5. Il résulte des considérants qui précèdent que le recours doit être rejeté et la décision sur réclamation attaquée confirmée.
Il n'y a pas lieu de percevoir d'émolument (cf. art.
49 al. 1 LPA-VD et 4 al. 3 du tarif des frais judiciaires et des dépens en
matière administrative, du 28 avril 2015
- TFJDA; BLV 173.36.5.1) ni d'allouer d'indemnité à titre de dépens (cf. art.
55 al. 1 LPA-VD).
Par ces motifs
la Cour de droit administratif et public
du Tribunal cantonal
arrête:
I. Le recours est rejeté.
II. La décision sur réclamation rendue le 21 septembre 2018 par le Service de l'emploi, Assurance perte de gain maladie - APGM, est confirmée.
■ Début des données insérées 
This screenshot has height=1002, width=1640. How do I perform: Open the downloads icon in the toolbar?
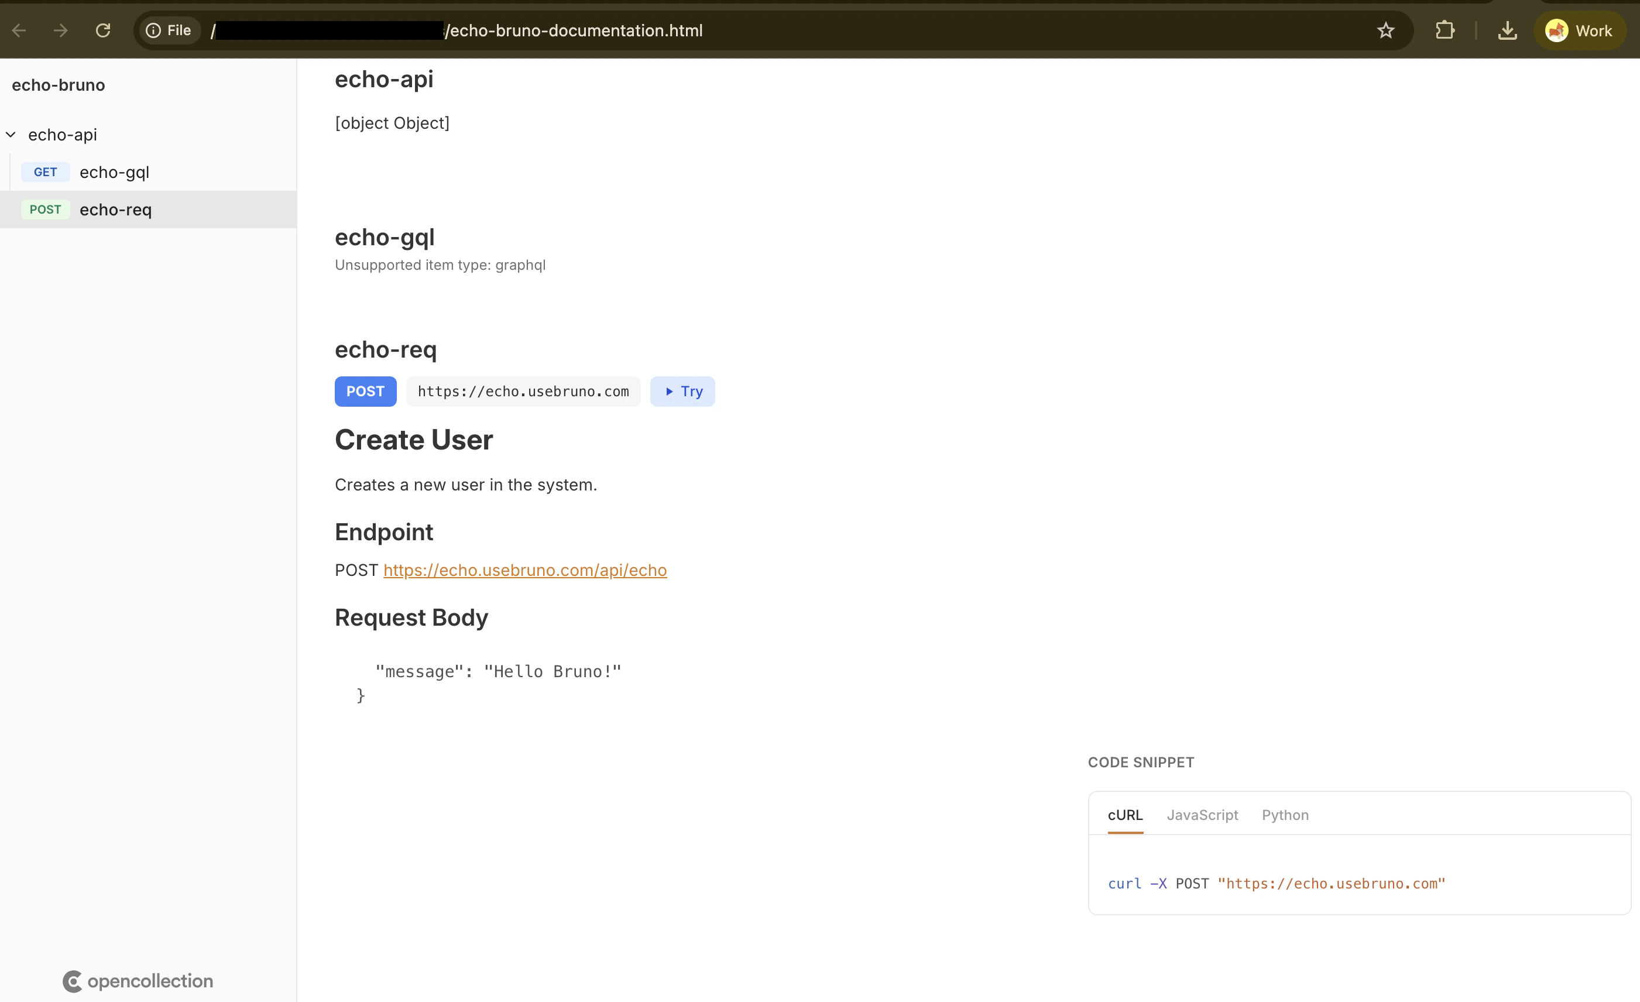coord(1507,30)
III. Il n'est pas perçu d'émolument ni alloué de dépens.
Lausanne, le 6 mars 2020
Le président: Le
greffier:
Le présent arrêt est communiqué aux destinataires de l'avis d'envoi ci-joint.
Il peut faire l'objet, dans les trente jours suivant sa notification, d'un recours au Tribunal fédéral (Cours de droit social, Schweizerhofquai 6, 6004 Lucerne). Le recours s'exerce conformément aux articles 40 ss et 95 ss de la loi fédérale du 17 juin 2005 sur le Tribunal fédéral (LTF; RS 173.110). Il doit être rédigé dans une langue officielle, indiquer les conclusions, les motifs et les moyens de preuve, et être signé. Les motifs doivent exposer succinctement en quoi l’acte attaqué viole le droit. Les pièces invoquées comme moyens de preuve doivent être jointes au mémoire, pour autant qu’elles soient en mains de la partie; il en va de même de la décision attaquée.